*** TEXT ***

Jennie Knapp has assumed the top post at Rieke Elementary. After several years leading the school, former principal Jon Jeans has moved to Stephenson Elementary.


Jennie Knapp in her office at Rieke.
Jennie Knapp in her office at Rieke.

Knapp joins Rieke with extensive experience as a school administrator, firmly grounded in classroom teaching. She began her career as a teacher and administrator in Beaverton before moving to Lake Oswego, where she served as assistant principal at Lake Ridge Middle School (formerly known as Waluga) for five years. When COVID hit, she became principal of Lake Grove Elementary.


When the opportunity at Rieke arose, she couldn’t pass it up. With a child at Ainsworth, she said, “It’s nice to be on the same schedule.” She was also excited to be at a smaller school—275 students at Rieke compared to Lake Grove’s 450—where she could “really get to know all the families and all the kiddos.”


Living nearby and being a Hillsdale Farmers’ Market supporter, Knapp was familiar with the community. The school has so many strengths, she said, among them that kids can walk not just to Rieke, but to Robert Gray and Ida B. Wells as well.


As a newcomer, she found Rieke to be kind and welcoming. “Staff, parents, and kids are glad to be here, and that makes a huge difference—we know that when people feel a sense of belonging, they learn more and perform better.”


Parent involvement is another strength. The high level of engagement allows teachers and parents to partner “to help future leaders develop into the kinds of humans we want to see taking control of the world.”


While parent involvement remains strong, fundraising by parents changed fundamentally in 2024. Before then, funds raised by parents were split: up to $10,000 could supplement staffing at a particular school, and one-third of of any amount above that went to the district foundation. In 2024, the model for the fundraising arm of Portland Public Schools (now called Fund for PPS) changed. Funds raised at an individual school can no longer supplement that school’s staffing budget. Instead, all staffing-related donations go into a central district fund, to be redistributed according to a board-approved formula.


This leaves PTA as the remaining fundraising organization. At Rieke, the PTA is currently raising money to revamp the school garden into an outdoor learning space, support staff appreciation, and fund future artist-in-residence programs. Fundraising efforts include a can and bottle return program called Return ‘Em for Rieke.


Knapp’s goals for this year include improving attendance, research-based reading instruction, and working with staff and students on self- and emotional regulation.


She would also like to see enrollment grow.


Knapp arrives at a time when Rieke’s enrollment sits at about 275 students, down from its pre-pandemic peak of 380, a trend she said mirrors city- and state-wide patterns. Despite the enrollment decline, Knapp is optimistic that Rieke will avoid being named on any closure lists as the Portland school district starts once again to discuss downsizing.

*** End of TEXT ***

§ **TASKS TO CARRY OUT**
**1.** According to the article about Rieke's new principal, how many years did Knapp serve as assistant principal at Lake Ridge Middle School?
**2.** List every school the article about Rieke's new principal names.
The lines after the article about Rieke's new principal are separate material with no connection to it.

*** MATERIAL PROVIDED ***

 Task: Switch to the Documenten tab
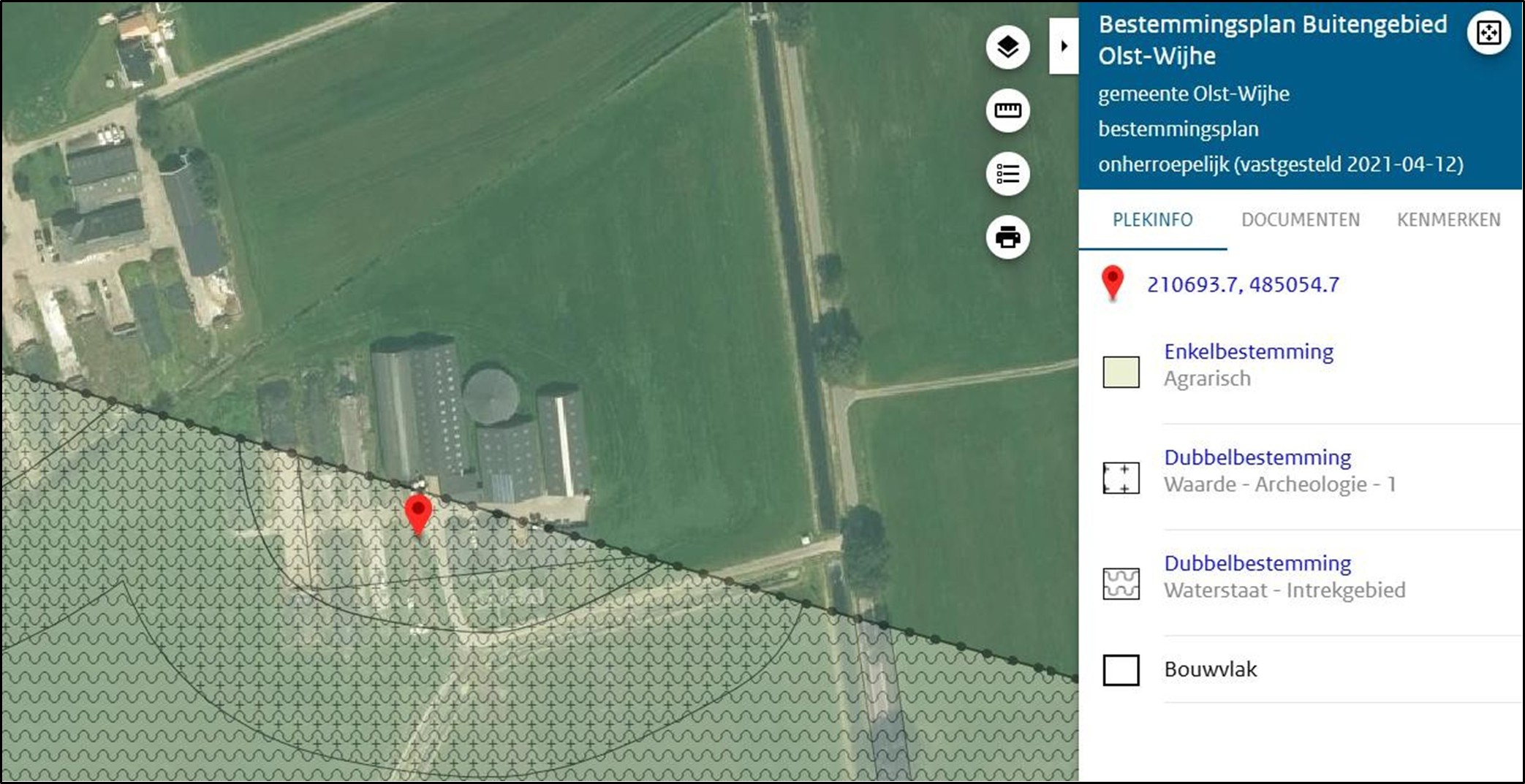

*** End of MATERIAL PROVIDED ***

§ **TASK RESULTS**
**1.** Five years.

**2.**
Rieke Elementary
Stephenson Elementary
Lake Ridge Middle School (formerly Waluga)
Lake Grove Elementary
Ainsworth
Robert Gray
Ida B. Wells